Applying the Science of Coffee at Home
Understanding the science of coffee gives you a diagnostic tool. When a cup is off, you can trace the problem to a variable rather than guessing. Sour and thin? Under-extracted. Try a finer grind, higher temperature, or longer contact time. Bitter and harsh? Over-extracted. Try a coarser grind, lower temperature, or shorter contact time.
Change one variable at a time. Grind size and temperature are the fastest levers. Brew ratio requires a scale. Contact time requires a timer.
Freshness is the hidden variable. Stale coffee has already lost CO2 and active aromatics before you start. The extraction is uneven and the bloom is flat. Fresh coffee gives you full extraction potential across all four variables. Every order ships within 1 to 2 business days of roasting. The CO2 is still active when it reaches you.
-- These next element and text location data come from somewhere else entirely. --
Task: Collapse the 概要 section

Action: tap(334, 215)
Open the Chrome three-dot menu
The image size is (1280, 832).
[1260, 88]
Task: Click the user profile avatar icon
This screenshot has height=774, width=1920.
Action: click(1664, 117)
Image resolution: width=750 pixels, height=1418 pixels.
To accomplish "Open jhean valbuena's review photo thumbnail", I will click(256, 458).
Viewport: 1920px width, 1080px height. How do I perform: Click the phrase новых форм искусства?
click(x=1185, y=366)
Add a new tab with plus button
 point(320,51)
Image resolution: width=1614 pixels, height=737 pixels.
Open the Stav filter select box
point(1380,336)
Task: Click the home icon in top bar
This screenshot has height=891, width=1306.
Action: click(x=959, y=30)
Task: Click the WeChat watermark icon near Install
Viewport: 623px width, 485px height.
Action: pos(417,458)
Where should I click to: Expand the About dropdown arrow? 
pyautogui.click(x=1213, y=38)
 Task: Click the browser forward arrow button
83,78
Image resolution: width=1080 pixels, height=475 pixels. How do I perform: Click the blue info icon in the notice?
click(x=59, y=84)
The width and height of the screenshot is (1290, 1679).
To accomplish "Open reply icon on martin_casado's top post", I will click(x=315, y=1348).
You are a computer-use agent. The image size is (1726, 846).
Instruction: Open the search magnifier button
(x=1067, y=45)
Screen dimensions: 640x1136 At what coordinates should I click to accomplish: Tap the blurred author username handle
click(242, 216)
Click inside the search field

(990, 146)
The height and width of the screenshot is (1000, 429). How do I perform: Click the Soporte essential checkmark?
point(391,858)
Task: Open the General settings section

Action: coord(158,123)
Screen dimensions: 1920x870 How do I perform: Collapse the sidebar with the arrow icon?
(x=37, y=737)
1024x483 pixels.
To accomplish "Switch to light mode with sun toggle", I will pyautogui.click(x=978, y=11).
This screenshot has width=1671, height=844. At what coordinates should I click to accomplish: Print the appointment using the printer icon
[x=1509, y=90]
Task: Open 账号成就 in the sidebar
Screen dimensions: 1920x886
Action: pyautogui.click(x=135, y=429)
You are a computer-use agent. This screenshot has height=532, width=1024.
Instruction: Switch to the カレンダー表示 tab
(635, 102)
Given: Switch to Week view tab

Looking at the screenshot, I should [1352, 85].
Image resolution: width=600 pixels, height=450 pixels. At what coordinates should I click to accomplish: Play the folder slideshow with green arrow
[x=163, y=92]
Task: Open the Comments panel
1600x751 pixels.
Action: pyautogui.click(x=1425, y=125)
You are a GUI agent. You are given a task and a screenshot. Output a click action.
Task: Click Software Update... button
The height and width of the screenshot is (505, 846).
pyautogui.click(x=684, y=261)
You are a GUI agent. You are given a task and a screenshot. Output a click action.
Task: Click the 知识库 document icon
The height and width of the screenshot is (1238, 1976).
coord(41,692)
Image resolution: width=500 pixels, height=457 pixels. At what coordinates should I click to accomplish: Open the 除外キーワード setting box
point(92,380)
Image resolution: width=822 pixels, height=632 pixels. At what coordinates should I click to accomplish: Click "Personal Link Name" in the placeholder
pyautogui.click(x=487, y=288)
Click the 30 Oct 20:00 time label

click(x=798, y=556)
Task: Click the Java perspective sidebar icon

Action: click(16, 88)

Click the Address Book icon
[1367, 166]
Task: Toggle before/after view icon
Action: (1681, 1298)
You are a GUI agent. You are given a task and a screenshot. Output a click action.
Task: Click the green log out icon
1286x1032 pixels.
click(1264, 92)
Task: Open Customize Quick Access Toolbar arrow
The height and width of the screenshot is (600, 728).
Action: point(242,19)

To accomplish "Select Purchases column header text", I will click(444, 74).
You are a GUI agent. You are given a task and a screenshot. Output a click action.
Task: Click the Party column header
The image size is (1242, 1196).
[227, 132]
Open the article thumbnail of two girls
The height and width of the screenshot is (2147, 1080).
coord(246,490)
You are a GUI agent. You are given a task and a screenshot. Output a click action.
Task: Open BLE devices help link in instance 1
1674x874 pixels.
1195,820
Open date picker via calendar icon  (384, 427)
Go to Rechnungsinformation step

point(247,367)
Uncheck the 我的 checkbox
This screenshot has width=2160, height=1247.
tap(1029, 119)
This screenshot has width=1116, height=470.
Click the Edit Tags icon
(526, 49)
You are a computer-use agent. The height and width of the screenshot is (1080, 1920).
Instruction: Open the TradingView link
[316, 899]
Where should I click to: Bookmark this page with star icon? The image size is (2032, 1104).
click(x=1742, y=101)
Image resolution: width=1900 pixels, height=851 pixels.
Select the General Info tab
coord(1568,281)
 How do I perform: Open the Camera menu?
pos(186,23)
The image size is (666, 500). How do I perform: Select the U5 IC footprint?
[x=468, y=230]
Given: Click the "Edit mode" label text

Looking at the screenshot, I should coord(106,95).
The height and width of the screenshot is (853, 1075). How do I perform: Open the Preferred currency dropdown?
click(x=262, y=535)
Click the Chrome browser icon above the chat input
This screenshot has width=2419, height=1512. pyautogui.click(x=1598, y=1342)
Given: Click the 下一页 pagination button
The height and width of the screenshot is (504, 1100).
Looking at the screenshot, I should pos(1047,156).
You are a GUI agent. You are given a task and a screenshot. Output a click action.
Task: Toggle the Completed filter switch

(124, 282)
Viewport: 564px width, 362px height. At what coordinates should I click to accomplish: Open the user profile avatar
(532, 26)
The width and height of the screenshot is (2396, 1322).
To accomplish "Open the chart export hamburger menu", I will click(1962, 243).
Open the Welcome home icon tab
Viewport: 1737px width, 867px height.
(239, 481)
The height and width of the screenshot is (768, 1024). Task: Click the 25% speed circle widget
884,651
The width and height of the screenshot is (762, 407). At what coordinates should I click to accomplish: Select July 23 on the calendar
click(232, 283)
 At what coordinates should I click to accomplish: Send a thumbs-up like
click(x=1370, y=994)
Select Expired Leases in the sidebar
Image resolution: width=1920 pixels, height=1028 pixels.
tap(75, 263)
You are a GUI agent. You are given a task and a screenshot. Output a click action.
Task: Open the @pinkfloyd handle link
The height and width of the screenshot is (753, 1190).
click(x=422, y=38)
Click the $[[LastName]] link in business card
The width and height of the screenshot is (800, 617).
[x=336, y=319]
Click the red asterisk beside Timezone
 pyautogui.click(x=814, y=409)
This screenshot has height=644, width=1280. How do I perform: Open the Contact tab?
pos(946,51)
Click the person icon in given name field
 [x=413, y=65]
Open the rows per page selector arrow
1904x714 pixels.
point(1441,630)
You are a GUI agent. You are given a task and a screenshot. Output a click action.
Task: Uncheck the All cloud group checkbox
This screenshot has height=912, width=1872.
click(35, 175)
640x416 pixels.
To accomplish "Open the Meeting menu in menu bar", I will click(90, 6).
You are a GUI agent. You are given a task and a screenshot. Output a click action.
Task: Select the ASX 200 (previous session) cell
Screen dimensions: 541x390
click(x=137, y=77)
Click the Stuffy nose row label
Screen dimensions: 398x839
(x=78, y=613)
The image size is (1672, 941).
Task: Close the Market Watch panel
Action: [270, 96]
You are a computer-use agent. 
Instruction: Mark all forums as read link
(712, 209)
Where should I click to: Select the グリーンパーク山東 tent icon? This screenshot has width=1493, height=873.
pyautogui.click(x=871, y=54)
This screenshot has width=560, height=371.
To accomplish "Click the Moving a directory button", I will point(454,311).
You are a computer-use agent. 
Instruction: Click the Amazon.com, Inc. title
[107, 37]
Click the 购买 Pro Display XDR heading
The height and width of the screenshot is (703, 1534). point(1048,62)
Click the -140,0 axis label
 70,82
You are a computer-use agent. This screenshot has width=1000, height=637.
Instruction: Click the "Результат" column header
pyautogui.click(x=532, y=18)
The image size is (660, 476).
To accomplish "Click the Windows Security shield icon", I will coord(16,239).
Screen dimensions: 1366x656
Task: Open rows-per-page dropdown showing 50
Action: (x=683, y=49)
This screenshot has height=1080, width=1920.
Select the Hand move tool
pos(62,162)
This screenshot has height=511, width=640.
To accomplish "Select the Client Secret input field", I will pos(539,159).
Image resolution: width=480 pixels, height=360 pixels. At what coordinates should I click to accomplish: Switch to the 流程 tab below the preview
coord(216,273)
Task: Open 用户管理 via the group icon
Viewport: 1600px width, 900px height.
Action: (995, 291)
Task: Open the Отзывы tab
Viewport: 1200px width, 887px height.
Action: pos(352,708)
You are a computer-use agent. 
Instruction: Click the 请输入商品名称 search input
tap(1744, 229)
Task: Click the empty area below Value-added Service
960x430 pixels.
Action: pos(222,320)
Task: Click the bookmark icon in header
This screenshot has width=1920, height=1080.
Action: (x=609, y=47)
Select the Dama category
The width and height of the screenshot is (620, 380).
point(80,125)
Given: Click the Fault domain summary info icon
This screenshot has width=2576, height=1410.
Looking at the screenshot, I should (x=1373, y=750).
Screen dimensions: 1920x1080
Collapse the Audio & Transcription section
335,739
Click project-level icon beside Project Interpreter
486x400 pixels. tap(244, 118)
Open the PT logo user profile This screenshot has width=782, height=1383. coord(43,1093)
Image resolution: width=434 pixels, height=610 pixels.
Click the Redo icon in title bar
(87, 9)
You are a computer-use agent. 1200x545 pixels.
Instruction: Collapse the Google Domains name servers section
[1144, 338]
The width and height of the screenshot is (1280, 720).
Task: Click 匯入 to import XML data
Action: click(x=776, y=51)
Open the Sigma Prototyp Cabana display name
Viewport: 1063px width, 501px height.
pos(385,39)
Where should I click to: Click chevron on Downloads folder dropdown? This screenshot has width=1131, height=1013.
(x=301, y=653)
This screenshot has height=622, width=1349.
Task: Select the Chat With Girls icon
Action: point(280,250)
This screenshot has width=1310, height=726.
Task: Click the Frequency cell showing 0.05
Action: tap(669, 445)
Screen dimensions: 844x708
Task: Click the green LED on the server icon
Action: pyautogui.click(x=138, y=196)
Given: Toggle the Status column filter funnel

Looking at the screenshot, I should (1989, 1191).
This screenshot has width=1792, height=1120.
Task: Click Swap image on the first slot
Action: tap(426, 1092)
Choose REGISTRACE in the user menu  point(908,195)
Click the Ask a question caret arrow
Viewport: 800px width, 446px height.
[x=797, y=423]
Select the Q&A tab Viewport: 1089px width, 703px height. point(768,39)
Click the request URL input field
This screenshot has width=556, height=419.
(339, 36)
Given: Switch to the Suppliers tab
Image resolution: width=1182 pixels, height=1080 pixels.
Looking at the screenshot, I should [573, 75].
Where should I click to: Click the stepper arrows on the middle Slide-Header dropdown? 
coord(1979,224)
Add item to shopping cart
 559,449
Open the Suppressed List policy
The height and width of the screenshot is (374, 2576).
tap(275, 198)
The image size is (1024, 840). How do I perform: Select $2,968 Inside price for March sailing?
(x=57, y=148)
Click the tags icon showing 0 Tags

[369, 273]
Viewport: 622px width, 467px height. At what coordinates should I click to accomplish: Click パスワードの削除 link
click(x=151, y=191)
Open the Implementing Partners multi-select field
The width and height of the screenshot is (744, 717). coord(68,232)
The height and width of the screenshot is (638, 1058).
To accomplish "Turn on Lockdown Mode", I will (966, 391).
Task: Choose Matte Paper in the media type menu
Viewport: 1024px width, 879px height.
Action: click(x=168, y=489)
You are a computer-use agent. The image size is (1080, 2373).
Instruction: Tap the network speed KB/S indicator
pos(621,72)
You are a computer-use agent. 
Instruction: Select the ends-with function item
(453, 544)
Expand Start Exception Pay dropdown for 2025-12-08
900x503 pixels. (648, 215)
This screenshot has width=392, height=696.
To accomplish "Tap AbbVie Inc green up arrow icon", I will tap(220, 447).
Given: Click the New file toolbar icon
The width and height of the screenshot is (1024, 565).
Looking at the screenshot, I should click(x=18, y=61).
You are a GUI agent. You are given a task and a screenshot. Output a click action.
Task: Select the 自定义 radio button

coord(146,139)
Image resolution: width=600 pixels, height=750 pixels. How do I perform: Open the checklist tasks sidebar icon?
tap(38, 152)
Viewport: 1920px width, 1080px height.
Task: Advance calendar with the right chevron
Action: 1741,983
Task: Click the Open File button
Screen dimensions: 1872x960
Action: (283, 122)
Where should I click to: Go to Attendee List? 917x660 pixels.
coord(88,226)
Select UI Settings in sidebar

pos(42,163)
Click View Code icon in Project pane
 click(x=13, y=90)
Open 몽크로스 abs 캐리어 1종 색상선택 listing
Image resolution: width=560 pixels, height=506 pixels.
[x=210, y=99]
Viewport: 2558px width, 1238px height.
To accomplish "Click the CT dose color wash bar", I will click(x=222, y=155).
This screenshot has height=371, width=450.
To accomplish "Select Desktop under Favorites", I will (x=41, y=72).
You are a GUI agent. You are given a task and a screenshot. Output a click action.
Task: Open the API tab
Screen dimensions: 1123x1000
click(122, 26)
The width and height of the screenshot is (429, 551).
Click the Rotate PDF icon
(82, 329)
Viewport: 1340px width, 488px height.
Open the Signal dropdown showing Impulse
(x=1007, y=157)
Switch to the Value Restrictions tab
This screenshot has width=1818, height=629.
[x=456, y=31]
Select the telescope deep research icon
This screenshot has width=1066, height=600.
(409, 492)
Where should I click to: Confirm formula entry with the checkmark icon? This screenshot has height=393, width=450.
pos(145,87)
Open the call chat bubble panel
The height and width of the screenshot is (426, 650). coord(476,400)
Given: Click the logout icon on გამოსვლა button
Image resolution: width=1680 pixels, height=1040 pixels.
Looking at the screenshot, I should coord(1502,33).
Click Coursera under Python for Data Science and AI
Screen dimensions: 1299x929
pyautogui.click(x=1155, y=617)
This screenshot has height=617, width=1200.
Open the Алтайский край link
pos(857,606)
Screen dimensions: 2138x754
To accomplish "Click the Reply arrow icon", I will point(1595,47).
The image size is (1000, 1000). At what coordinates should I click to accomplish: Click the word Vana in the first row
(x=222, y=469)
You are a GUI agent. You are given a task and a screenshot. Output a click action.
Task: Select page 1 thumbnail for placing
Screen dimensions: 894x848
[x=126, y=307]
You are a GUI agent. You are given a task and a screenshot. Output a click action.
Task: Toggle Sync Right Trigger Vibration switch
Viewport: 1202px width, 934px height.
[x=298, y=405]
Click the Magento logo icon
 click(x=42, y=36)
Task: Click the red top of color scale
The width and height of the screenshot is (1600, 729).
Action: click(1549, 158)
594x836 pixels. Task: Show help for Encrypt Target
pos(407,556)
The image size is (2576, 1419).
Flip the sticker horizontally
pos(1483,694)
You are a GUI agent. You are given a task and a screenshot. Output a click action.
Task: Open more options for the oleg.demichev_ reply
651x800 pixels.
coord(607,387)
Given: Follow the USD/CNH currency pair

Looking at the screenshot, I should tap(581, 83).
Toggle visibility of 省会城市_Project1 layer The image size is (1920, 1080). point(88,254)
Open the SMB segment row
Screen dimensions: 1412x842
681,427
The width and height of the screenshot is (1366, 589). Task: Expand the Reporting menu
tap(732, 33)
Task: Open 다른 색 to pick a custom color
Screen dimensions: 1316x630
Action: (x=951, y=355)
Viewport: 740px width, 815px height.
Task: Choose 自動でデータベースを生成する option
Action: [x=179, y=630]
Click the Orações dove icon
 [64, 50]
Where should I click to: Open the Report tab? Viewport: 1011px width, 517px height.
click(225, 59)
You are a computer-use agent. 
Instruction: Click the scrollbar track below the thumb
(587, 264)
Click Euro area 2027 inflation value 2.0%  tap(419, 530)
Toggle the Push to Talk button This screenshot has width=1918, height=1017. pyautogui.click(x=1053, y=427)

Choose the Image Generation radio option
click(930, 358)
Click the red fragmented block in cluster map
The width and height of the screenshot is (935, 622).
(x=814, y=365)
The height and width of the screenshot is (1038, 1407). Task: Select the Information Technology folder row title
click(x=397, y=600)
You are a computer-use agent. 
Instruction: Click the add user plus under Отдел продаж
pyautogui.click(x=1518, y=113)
Browse our premium coffee collection to start with beans worth extracting properly. For more on the specialty-grade beans behind those variables, read our specialty coffee guide.
Frequently Asked Questions
What is coffee extraction?
Coffee extraction is water dissolving flavor compounds from ground coffee. Water pulls acids, sugars, oils, and bitter compounds out in sequence. Extraction yield measures how much of the dry mass dissolved into the cup.
Why does coffee taste sour or bitter?
Sourness signals under-extraction: acids pulled, sweetness never developed. Bitterness signals over-extraction: the water went past the sweet spot. The science of coffee gives you a clear fix for each. Adjust grind size, temperature, or contact time.
What is the coffee bloom and why does it matter?
The bloom is the release of CO2 from freshly roasted coffee when hot water first contacts the grounds. The grounds swell and bubble for 20 to 40 seconds. This CO2 release needs to finish before even extraction can begin. Skipping the bloom produces an uneven cup.
Does grind size really affect flavor that much?
Yes. Grind size is the fastest lever you have. It controls how much surface area water contacts and how quickly compounds dissolve. A one-step change on a burr grinder changes the cup more than most other adjustments. Consistency of grind size also matters and uneven particle sizes cause uneven extraction.
Why does fresh coffee taste better than old coffee?
Fresh coffee has active CO2 and intact aromatic compounds. The CO2 enables a proper bloom, which leads to even extraction. Stale coffee has lost its CO2 and many of its volatile aromatics. Extraction is flat and the flavor range narrows. Freshness is a prerequisite for good science of coffee results at home.
What is the ideal extraction yield for coffee?
The SCA defines ideal extraction yield as 18 to 22% of the dry mass. Below 18%, the cup under-extracts. Above 22%, it over-extracts. Most home brewers hit this range through correct temperature, grind, ratio, and contact time rather than direct measurement.